**EXTRAIT:**

- - - - - - -

« Oh non, pas des enfants ! »

Yvon Deschamps lance cette phrase d’un ton faussement exaspéré, pour faire rire, bien sûr, alors qu’il prend la pose pour la photo, pendant qu’un groupe de bambins défile dans le centre qui porte désormais son nom.

Avec l’humilité qu’on lui connaît, ce n’est certainement pas lui qui a voulu que le centre de l’Association sportive et communautaire du Centre-Sud (ASCCS), situé rue de la Visitation, s’appelle désormais le Centre Yvon Deschamps, même s’il a consacré 40 ans de sa vie à cet endroit qui vient en aide aux jeunes du quartier depuis 1974. Mais on lui a expliqué que pour les communications, ce serait plus simple, alors il a accepté.

- - - - - - -

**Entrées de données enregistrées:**
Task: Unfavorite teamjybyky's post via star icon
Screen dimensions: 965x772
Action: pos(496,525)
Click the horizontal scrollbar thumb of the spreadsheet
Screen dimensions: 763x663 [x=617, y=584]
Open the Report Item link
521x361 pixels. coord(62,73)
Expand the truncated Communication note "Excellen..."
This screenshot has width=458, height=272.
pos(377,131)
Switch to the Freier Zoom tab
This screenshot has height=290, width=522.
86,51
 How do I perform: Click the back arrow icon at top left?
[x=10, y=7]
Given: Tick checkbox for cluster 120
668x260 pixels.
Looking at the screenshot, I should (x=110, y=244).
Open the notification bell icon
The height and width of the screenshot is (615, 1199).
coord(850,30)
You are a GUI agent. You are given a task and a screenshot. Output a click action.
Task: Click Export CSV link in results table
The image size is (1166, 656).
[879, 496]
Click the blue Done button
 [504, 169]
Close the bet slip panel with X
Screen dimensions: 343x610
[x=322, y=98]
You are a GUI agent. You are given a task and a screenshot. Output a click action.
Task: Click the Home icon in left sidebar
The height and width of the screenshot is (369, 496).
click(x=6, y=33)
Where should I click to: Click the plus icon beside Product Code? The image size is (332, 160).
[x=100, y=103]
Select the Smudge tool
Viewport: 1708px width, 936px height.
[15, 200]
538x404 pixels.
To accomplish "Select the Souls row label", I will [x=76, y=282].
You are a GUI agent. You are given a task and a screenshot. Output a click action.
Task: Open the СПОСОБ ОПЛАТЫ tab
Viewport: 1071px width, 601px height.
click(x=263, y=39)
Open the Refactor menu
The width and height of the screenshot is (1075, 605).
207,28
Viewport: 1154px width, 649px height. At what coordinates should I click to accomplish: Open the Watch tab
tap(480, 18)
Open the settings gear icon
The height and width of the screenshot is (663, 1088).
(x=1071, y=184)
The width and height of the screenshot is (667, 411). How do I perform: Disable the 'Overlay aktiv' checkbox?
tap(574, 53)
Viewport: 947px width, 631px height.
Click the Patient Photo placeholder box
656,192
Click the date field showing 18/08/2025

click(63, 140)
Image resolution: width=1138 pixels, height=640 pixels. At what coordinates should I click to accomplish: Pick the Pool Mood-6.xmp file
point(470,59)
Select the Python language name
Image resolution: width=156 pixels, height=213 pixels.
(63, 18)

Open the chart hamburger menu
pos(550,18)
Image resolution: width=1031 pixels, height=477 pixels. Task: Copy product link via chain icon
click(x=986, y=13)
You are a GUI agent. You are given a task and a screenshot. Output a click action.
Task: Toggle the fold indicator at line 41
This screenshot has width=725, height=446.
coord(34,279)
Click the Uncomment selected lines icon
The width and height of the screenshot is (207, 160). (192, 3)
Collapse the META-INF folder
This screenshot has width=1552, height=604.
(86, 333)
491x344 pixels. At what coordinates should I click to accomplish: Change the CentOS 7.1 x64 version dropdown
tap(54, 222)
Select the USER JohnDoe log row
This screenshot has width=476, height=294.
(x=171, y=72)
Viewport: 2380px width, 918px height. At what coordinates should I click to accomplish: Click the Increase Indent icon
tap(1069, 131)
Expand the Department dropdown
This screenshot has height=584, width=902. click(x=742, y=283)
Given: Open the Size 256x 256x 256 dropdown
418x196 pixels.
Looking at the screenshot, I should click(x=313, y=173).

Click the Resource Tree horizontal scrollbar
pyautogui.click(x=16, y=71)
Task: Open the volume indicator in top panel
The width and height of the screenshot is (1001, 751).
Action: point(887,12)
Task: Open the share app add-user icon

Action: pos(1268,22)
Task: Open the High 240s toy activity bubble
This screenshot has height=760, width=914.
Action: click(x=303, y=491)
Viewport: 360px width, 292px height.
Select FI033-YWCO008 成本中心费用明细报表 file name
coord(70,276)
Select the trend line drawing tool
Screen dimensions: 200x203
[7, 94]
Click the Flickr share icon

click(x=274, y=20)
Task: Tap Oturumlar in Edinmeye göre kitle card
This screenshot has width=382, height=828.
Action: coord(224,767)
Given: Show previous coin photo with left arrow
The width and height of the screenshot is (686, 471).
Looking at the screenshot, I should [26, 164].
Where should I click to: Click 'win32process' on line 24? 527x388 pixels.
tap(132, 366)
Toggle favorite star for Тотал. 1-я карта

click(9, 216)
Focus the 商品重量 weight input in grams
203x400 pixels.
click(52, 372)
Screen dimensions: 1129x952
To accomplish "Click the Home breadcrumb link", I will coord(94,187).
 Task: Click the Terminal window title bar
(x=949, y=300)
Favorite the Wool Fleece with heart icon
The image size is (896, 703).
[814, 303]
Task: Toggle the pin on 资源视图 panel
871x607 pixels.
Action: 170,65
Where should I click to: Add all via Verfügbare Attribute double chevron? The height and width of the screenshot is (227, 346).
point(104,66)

- - - - - - -

**CONSIGNES:**
1. Relevez toutes les lignes de la liste où figure la chaîne « share », en respectant la casse.
2. Rédigez la suite de l'article sur le Centre Yvon Deschamps à partir de sa dernière phrase.

**TÂCHES RÉSOLUES:**
1.
Task: Open the share app add-user icon
Click the Flickr share icon

2.
Le visage des gens s’illumine quand ils voient Yvon Deschamps en personne, et il passe souvent par ici. Cette fois, c’est pour faire la promotion du spectacle-bénéfice Yvon Deschamps – Intemporel, qui sera présenté au Casino de Montréal le 19 septembre et dont tous les profits iront au centre. Des humoristes comme Lise Dion, Laurent Paquin, Martin Matte, Stéphane Rousseau ou Maude Landry reprendront les plus célèbres monologues de celui qu’on désigne comme le « père de l’humour au Québec ». Si les billets sont chers (c’est pour la bonne cause), le spectacle est offert en webdiffusion pour la somme de 30 $.

PHOTO MARTIN TREMBLAY, LA PRESSE

Yvon Deschamps

Il y a des photos d’Yvon Deschamps un peu partout dans ce centre qui est un joyau du quartier, avec sa bibliothèque, son gym, sa piscine et une foule d’activités et de programmes pour les jeunes. Les adultes profitent tout autant de ce lieu, où j’ai pu nager et suivre des cours de yoga à un prix imbattable.

Mais il a fallu du temps avant que ça devienne une place aussi chouette, et cela n’aurait pu se faire sans l’implication d’Yvon Deschamps et de sa fondation.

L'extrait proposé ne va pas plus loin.